=== Begin Enclosure ===

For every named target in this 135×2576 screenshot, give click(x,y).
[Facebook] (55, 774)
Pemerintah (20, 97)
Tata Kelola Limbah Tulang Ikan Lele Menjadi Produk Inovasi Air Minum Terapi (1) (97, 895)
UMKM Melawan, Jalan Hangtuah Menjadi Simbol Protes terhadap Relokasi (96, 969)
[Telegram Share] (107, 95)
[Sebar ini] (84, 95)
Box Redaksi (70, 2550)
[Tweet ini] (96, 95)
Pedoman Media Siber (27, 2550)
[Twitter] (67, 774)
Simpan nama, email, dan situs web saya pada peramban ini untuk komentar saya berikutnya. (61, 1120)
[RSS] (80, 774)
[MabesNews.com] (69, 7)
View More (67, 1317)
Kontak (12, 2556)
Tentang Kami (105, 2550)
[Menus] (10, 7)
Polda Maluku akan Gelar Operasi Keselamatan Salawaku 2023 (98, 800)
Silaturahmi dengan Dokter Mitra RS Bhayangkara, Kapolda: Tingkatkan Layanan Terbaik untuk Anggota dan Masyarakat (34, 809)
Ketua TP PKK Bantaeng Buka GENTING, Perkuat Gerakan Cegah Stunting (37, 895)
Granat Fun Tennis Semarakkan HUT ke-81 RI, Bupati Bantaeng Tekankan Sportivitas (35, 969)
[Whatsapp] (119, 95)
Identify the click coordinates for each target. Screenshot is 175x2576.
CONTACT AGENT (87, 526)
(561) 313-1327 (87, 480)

=== End Enclosure ===
=== Begin Enclosure ===

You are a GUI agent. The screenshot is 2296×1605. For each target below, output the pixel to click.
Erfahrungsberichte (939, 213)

=== End Enclosure ===
=== Begin Enclosure ===

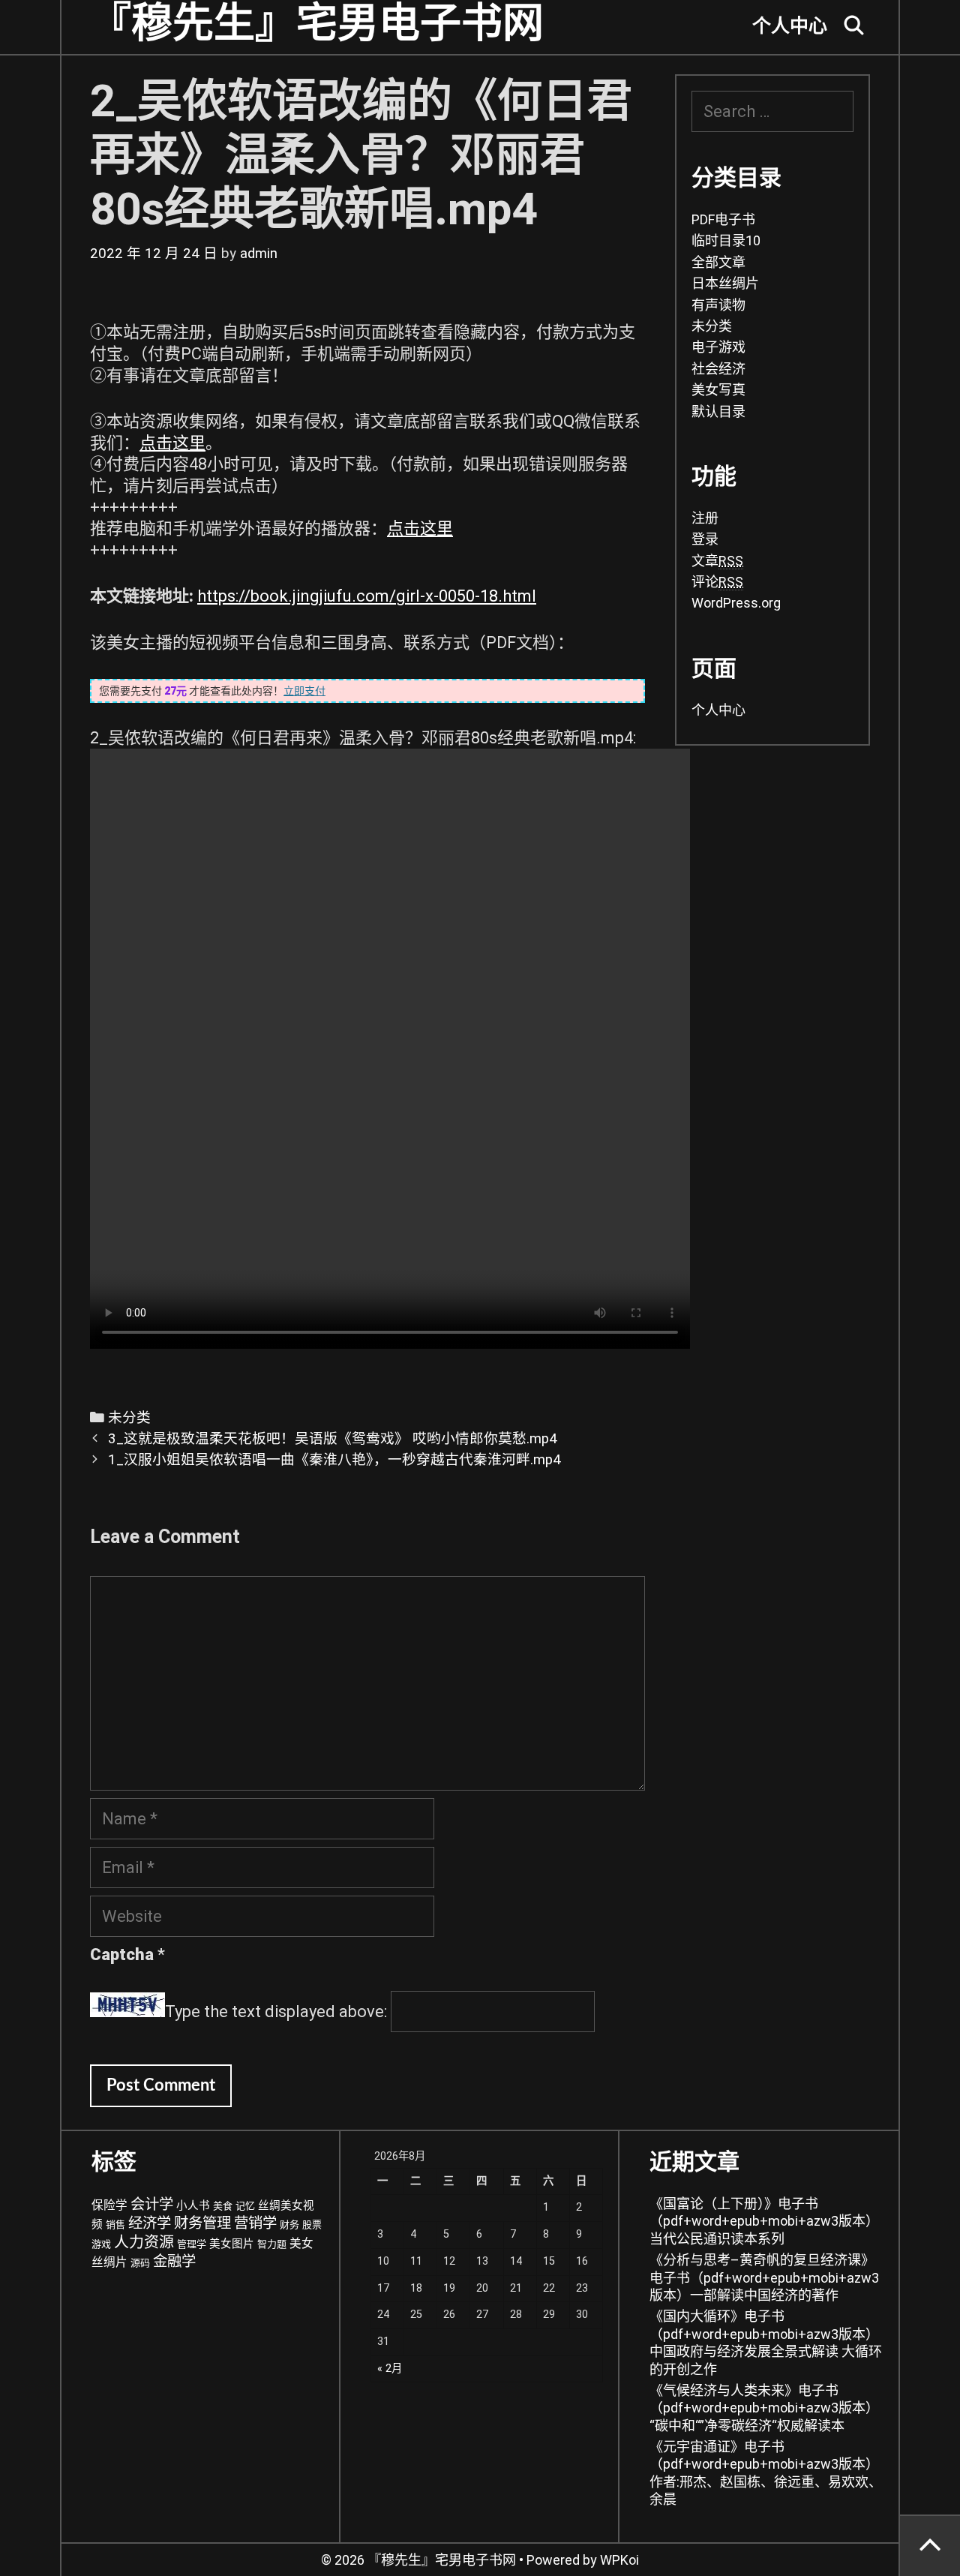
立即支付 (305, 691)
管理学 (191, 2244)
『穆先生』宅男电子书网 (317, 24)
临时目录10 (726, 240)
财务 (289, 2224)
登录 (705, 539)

=== End Enclosure ===

WHAT TO PRODUCE: From the records above, give again exactly the lines running from the line with "Identify the click" to the line with "(561) 313-1327 (87, 480)", inclusive.

EXERCISE OUTPUT:
Identify the click coordinates for each target. Screenshot is 175x2576.
CONTACT AGENT (87, 526)
(561) 313-1327 (87, 480)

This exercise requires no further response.